Die Abzinsung nach § 6 Abs. 1 Nr. 3 S. 1 EStG gründet auf der typisierenden Vorstellung, dass eine erst in der Zukunft zu erfüllende Verpflichtung den Schuldner weniger belastet als eine sofortige Leistungspflicht. Sie beruht auf dem Faktor "Zeit" und folgt demgemäß dem Grundsatz, dass erst in Zukunft zu erbringende Zahlungen gegenwärtig mit ihrem Barwert abzubilden sind. Ist jedoch das Darlehen verzinst, ist der Darlehensnehmer mit einer in der Zukunft zu erfüllenden Verpflichtung nicht weniger belastet als mit einer sofortigen Leistungspflicht. Nach dem Gesetzeswortlaut ist daher für die Ausnahme von dem Abzinsungsgebot Voraussetzung, dass eine verzinsliche Verbindlichkeit vorliegt, ohne dass jedoch bezüglich der Höhe der Verzinsung weitere Anforderungen bestehen. Es besteht daher im Ergebnis ein "Wahlrecht", eine Verzinsungsabrede mit dem Darlehensgeber zu treffen, mit der Folge, dass eine Abzinsung des Darlehens nicht zu erfolgen hat oder auf eine Verzinsung generell zu verzichten, so dass eine gesetzliche Abzinsung vorzunehmen wäre.

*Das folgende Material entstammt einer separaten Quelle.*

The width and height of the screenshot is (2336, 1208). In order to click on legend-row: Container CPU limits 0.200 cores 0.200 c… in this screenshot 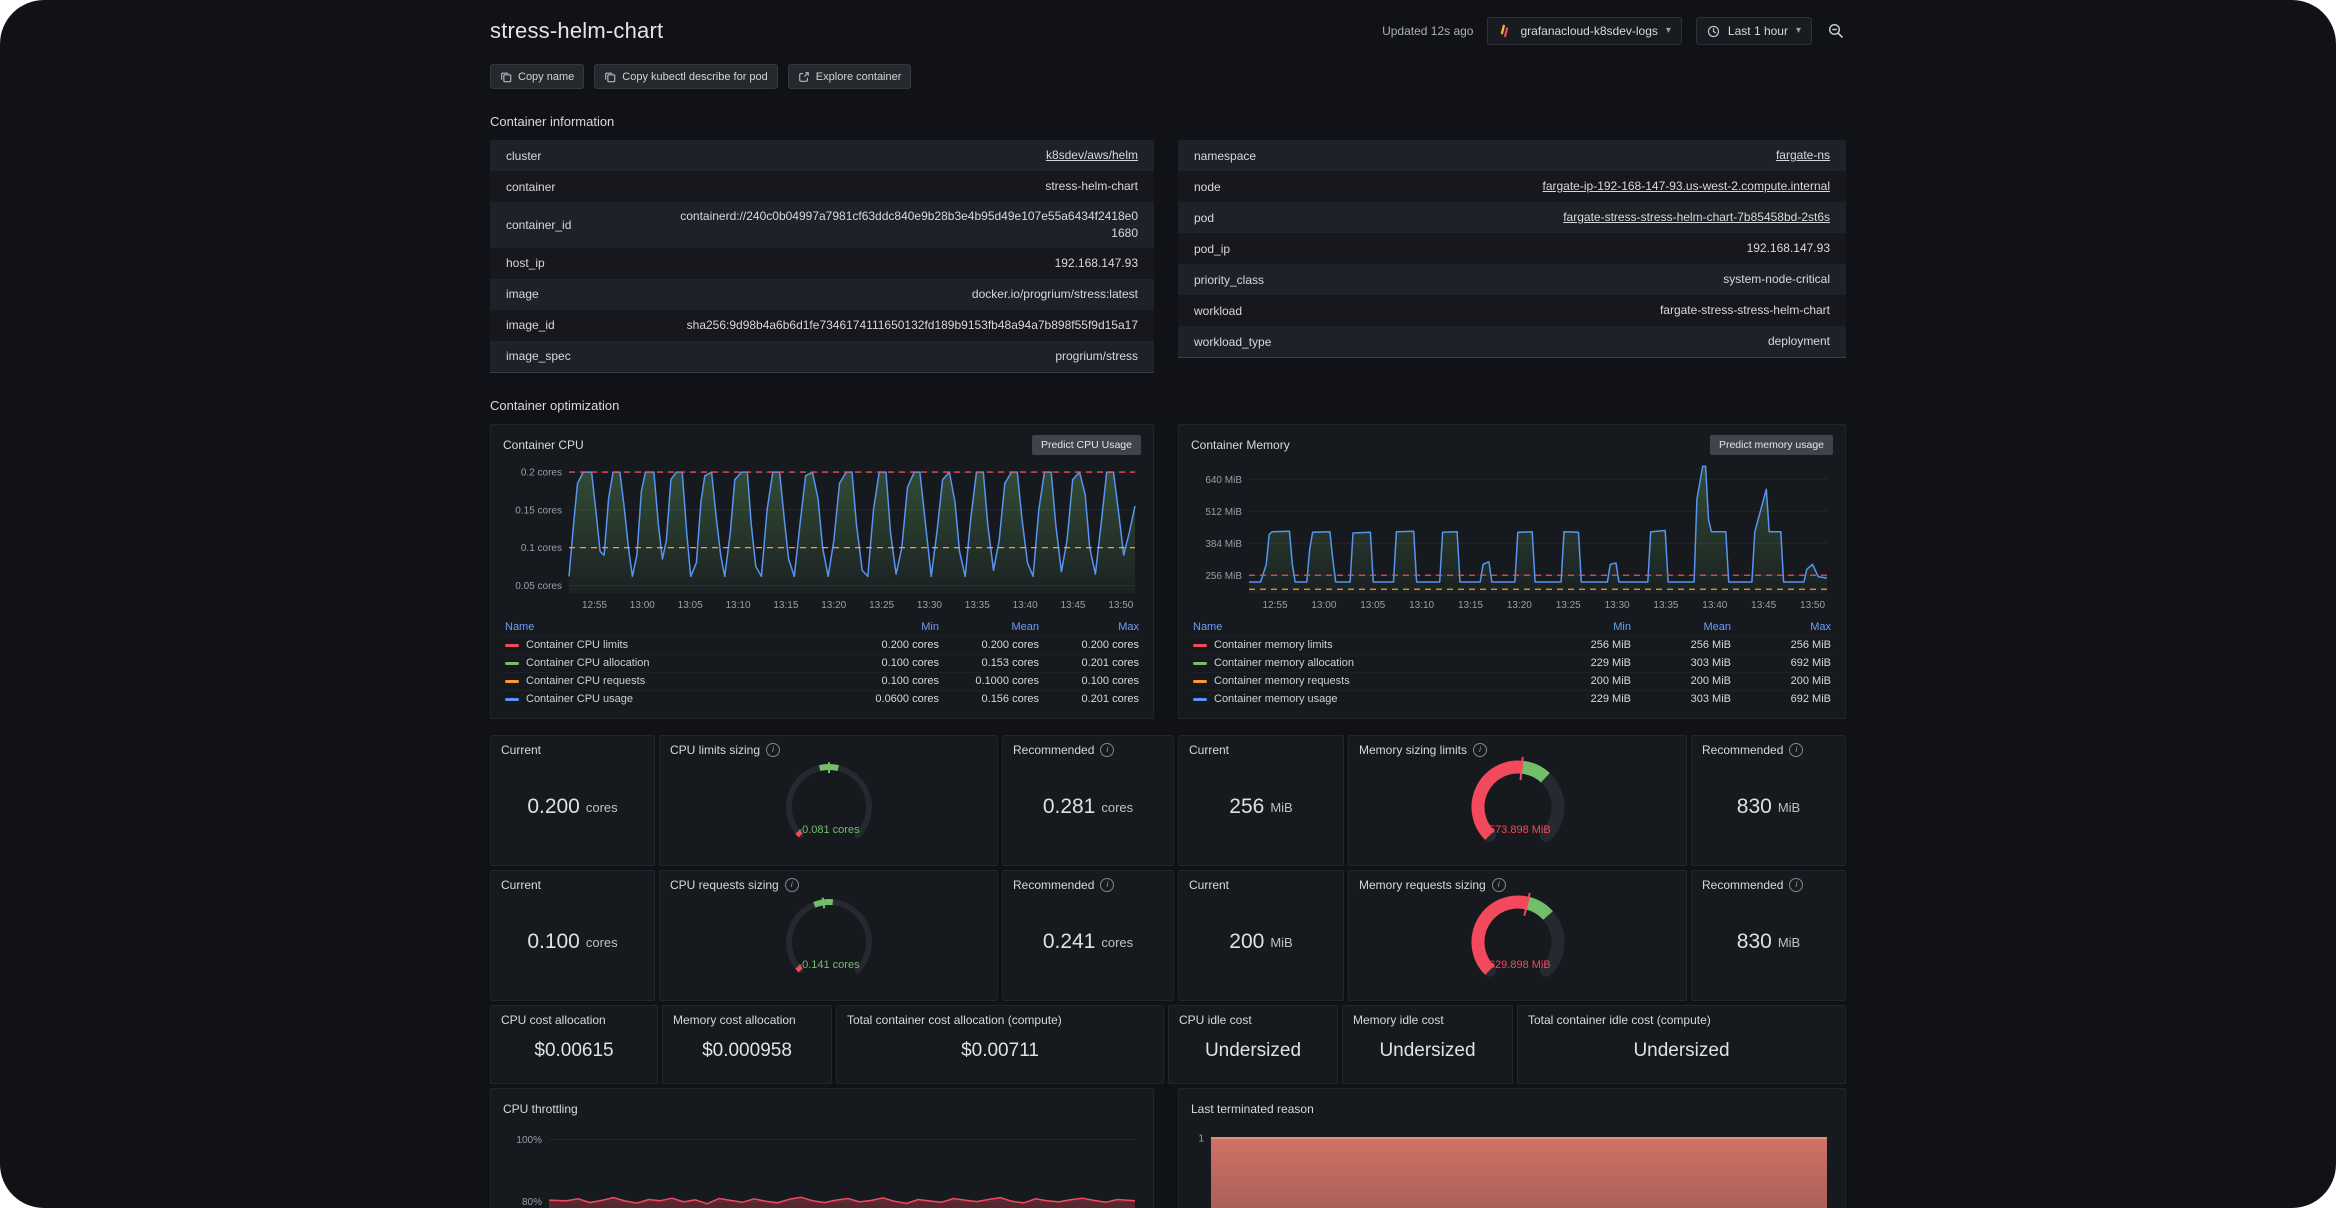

Eine spätere unbedingte Verzinsungsabrede führt zu einer verzinslichen Verbindlichkeit i.S.d. § 6 Abs. 1 Nr. 3 EStG, die zum Zeitpunkt des folgenden Bilanzstichtages zu berücksichtigen ist. Dies gilt aufgrund des Zwecks der Vorschrift auch dann, wenn die Verzinsung erst nach dem Bilanzstichtag erfolgt. Eine Abzinsung hat dann zu unterbleiben, wenn die Vertragspartner eine Verzinsung vereinbaren, da der Ansatz eines Abzinsungsgewinns den wirtschaftlichen Gegebenheiten nicht entspricht. Überdies sollte nach den Gesetzesmaterialien eine Abzinsung nur deshalb erfolgen, um einen Zinsvorteil zu verhindern und den Grundsatz der Besteuerung nach der Leistungsfähigkeit zu verwirklichen. Bei Vereinbarung einer unbedingten Verzinsung entfällt dieser Zinsvorteil. Da bereits bei der Ermittlung des anzusetzenden Betrags für die Verbindlichkeit (= Zeitpunkt des Bilanzstichtages) Zinsaspekte der Zukunft zu berücksichtigen sind, greift zu diesem Zeitpunkt auch die Befreiung vom Abzinsungsgebot.
Im Streitfall lag daher aufgrund der getroffenen Vereinbarung vom November 2010 spätestens ab diesem Zeitpunkt eine verzinsliche Verbindlichkeit vor, deren Verzinsungsbeginn nur nach dem Bilanzstichtag erfolgte.